[Description of the task]
Of all the entries below, only the lines from the one with "Research and Innovation (642, 79)" up to and including the one with "KU News [tab] (123, 409)" are to be duplicated exactly.

[Records provided]
[Start of section]
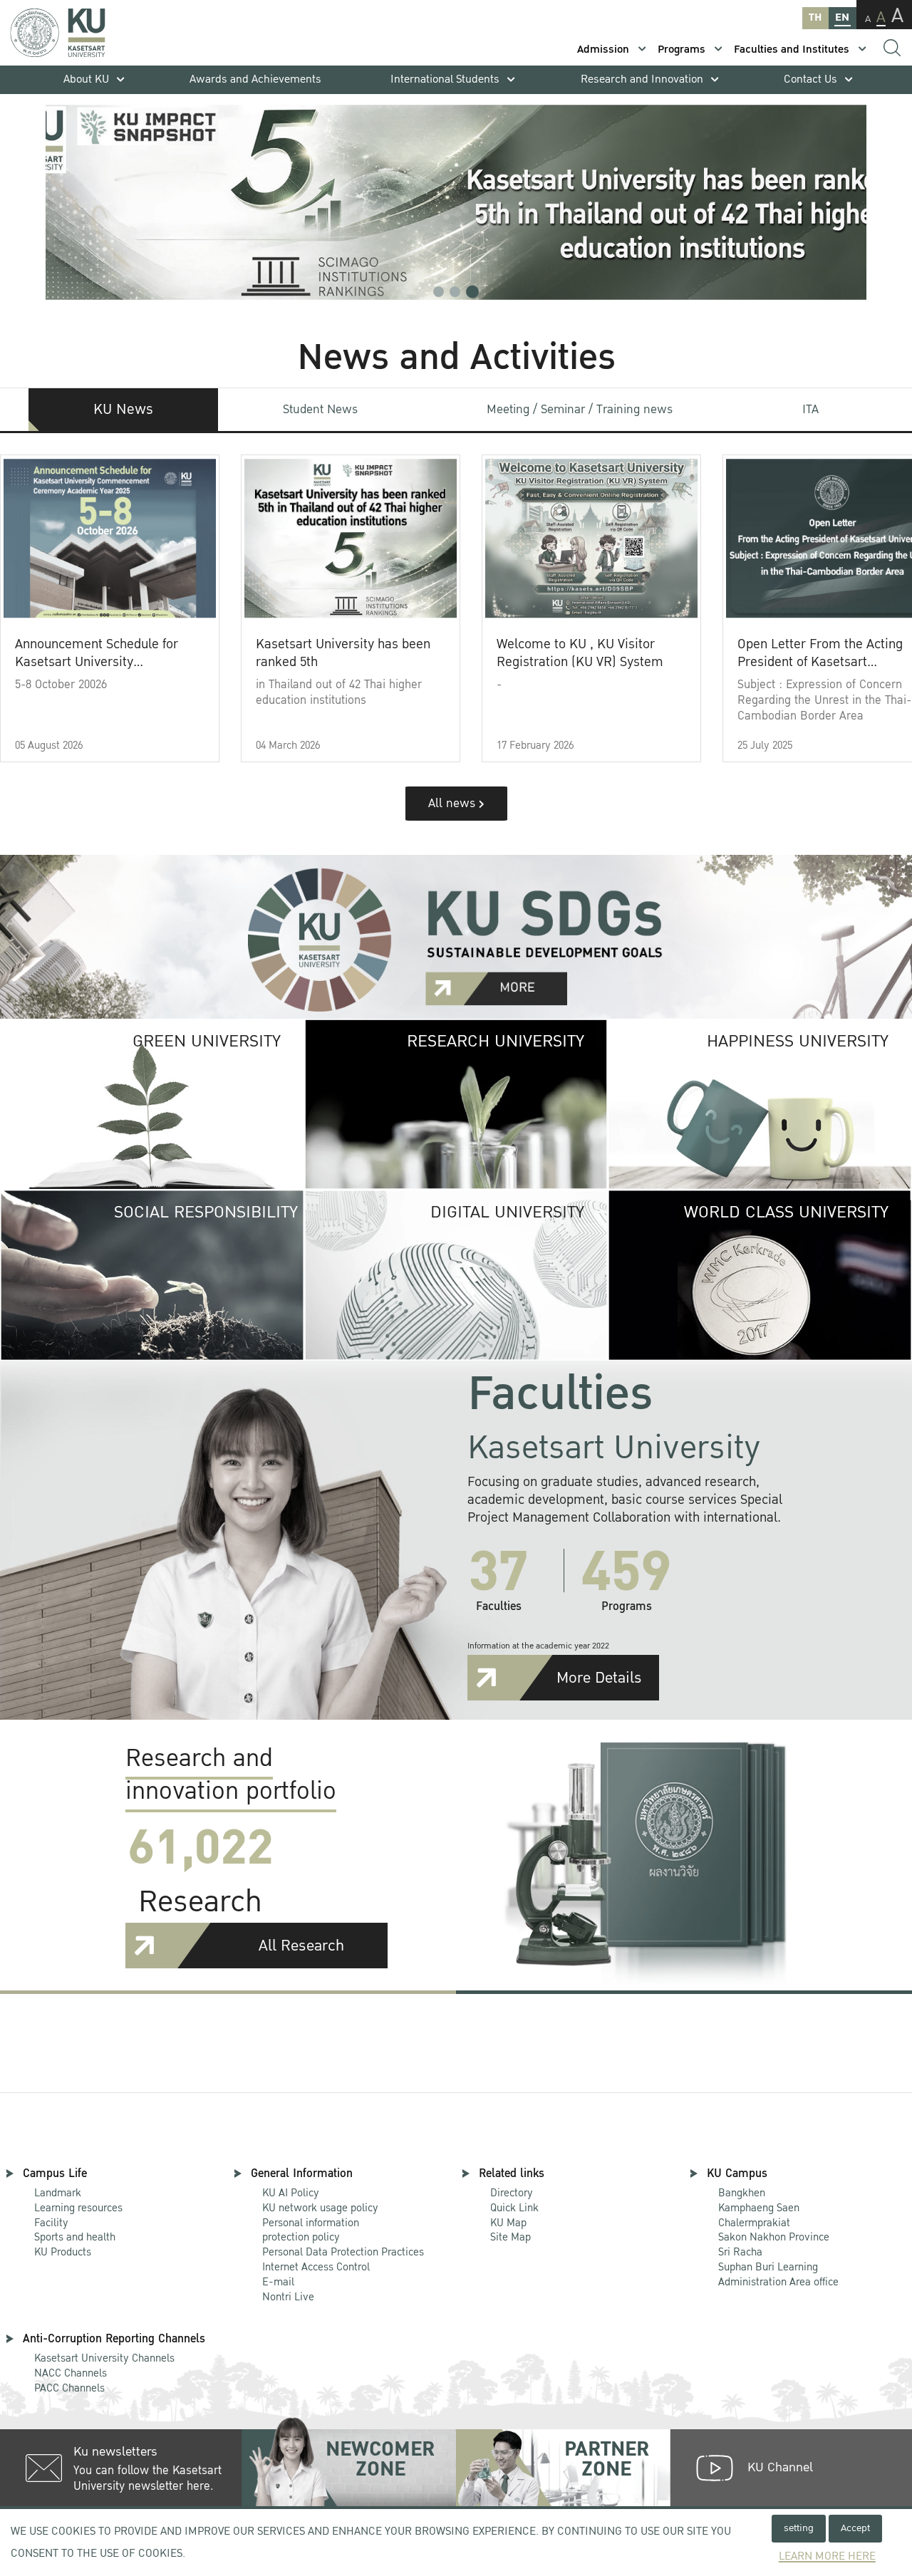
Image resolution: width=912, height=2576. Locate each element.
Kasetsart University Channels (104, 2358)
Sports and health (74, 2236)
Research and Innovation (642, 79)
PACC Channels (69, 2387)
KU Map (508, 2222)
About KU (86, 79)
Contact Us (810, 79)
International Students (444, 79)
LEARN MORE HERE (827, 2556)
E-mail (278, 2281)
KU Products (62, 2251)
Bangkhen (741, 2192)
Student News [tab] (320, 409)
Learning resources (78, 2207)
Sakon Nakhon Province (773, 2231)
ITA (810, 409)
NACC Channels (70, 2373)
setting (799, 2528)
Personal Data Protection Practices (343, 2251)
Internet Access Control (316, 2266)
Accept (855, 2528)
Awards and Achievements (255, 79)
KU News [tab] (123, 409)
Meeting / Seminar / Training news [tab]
[End of section]
[Start of section]
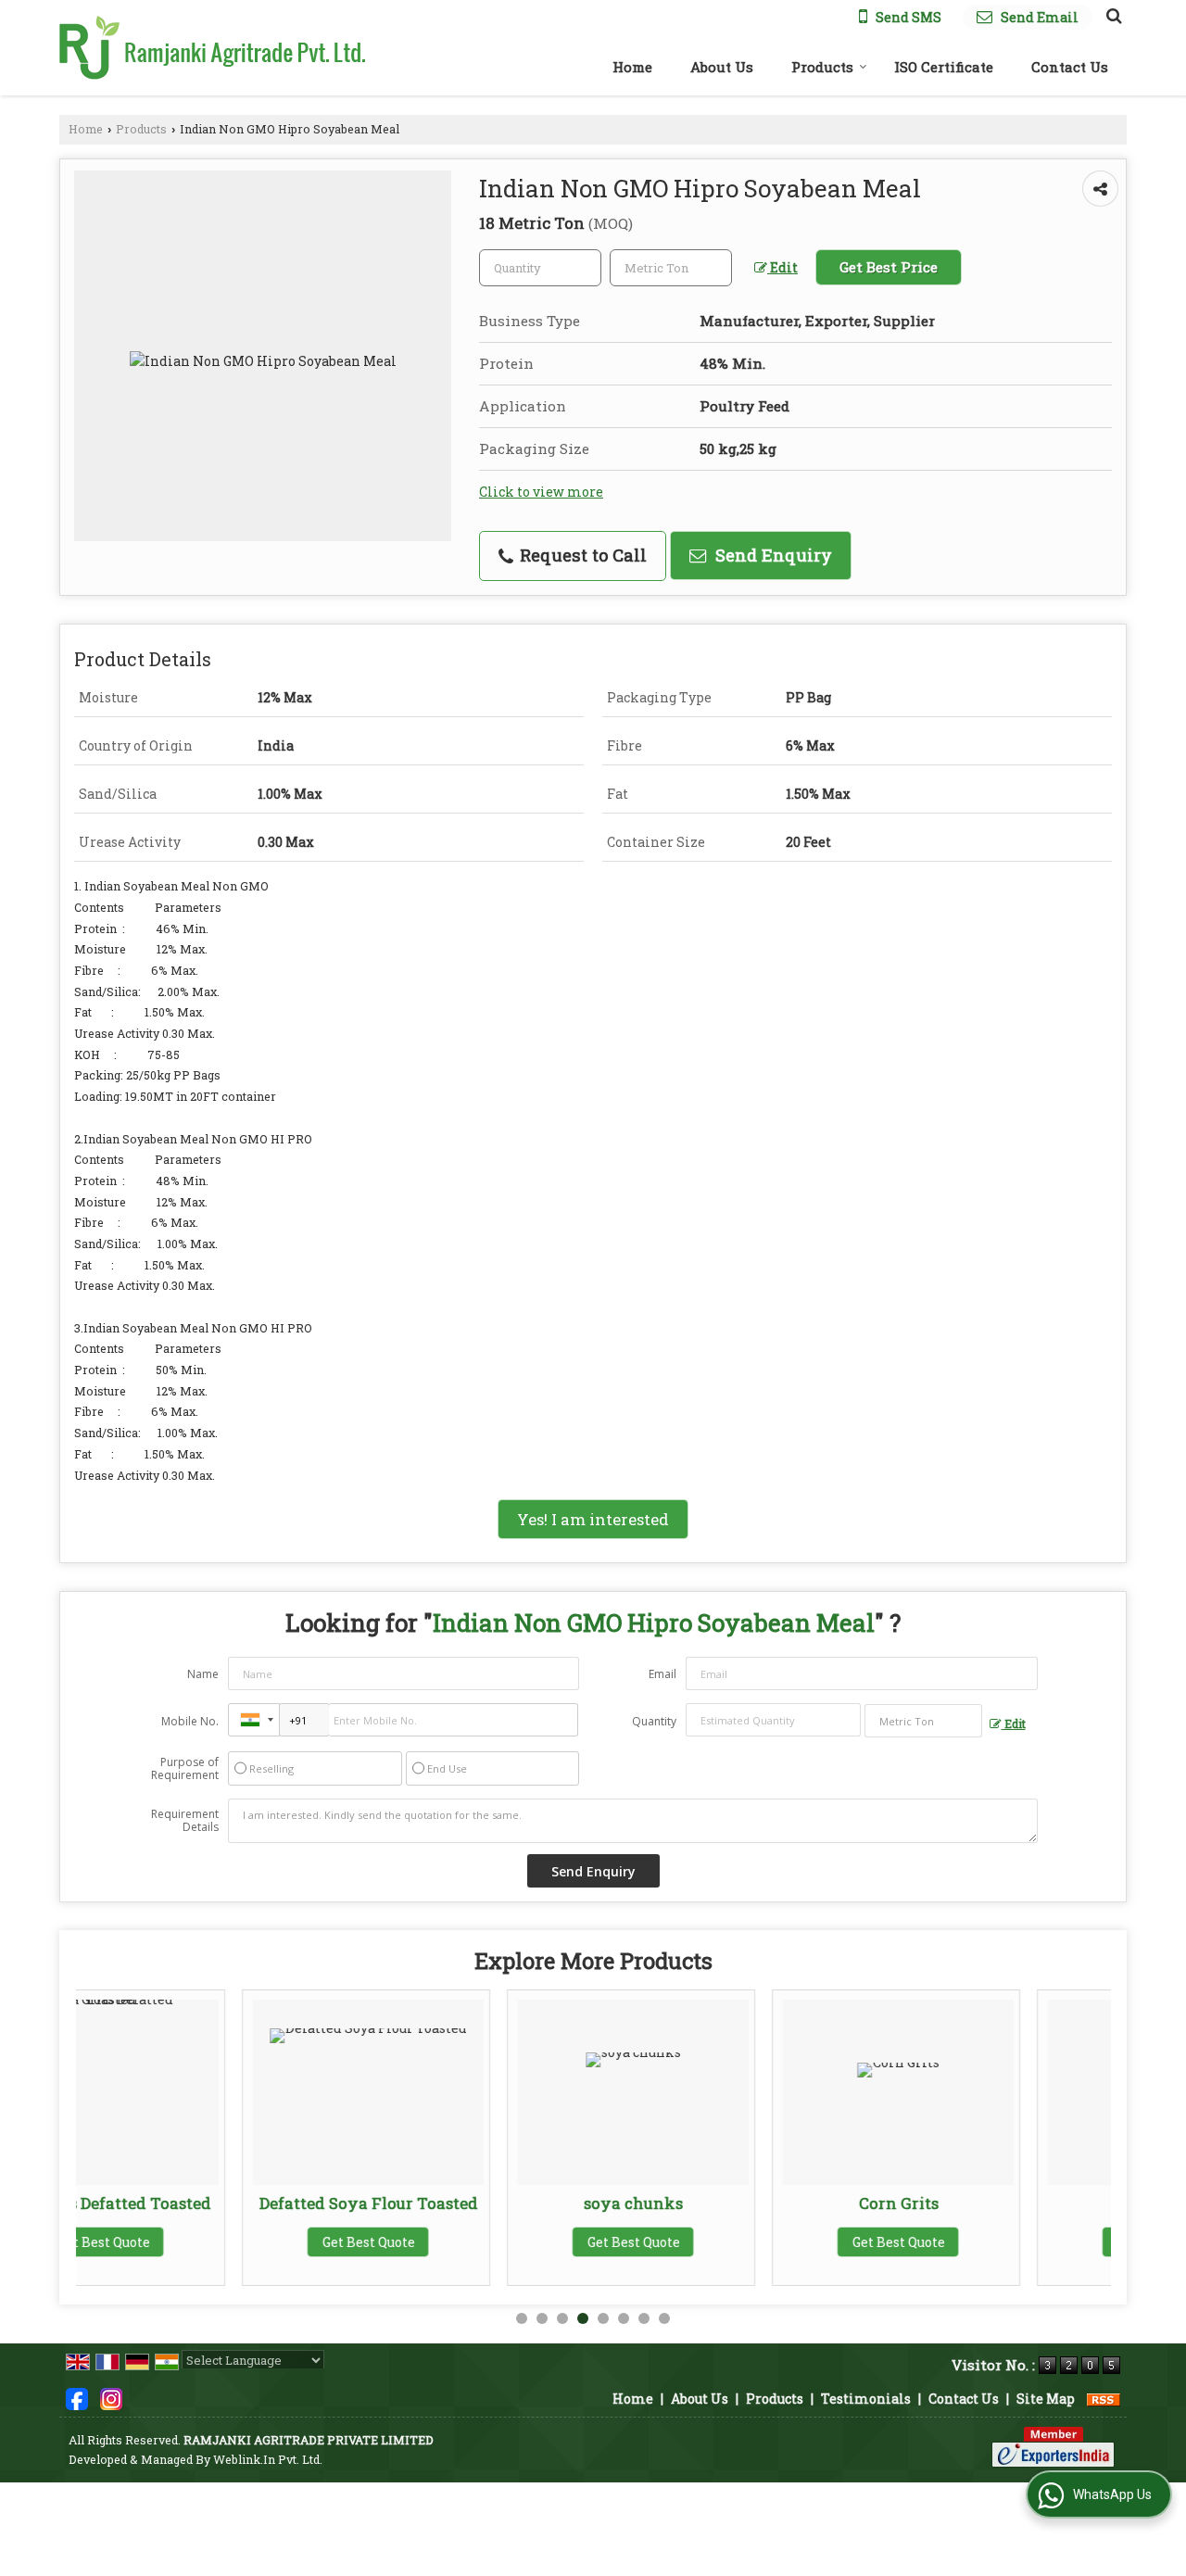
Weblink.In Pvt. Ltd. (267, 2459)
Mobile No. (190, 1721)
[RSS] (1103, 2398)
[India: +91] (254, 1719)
[End of section]
[Start of section]
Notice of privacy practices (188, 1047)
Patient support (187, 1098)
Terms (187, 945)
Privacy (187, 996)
[End of section]
[Answer to this problem]
Research and Innovation (642, 79)
PACC Channels (69, 2387)
KU Map (508, 2222)
About KU (86, 79)
Contact Us (810, 79)
International Students (444, 79)
LEARN MORE HERE (827, 2556)
E-mail (278, 2281)
KU Products (62, 2251)
Bangkhen (741, 2192)
Student News [tab] (320, 409)
Learning resources (78, 2207)
Sakon Nakhon Province (773, 2231)
ITA (810, 409)
NACC Channels (70, 2373)
setting (799, 2528)
Personal Data Protection Practices (343, 2251)
Internet Access Control (316, 2266)
Accept (855, 2528)
Awards and Achievements (255, 79)
KU News [tab] (123, 409)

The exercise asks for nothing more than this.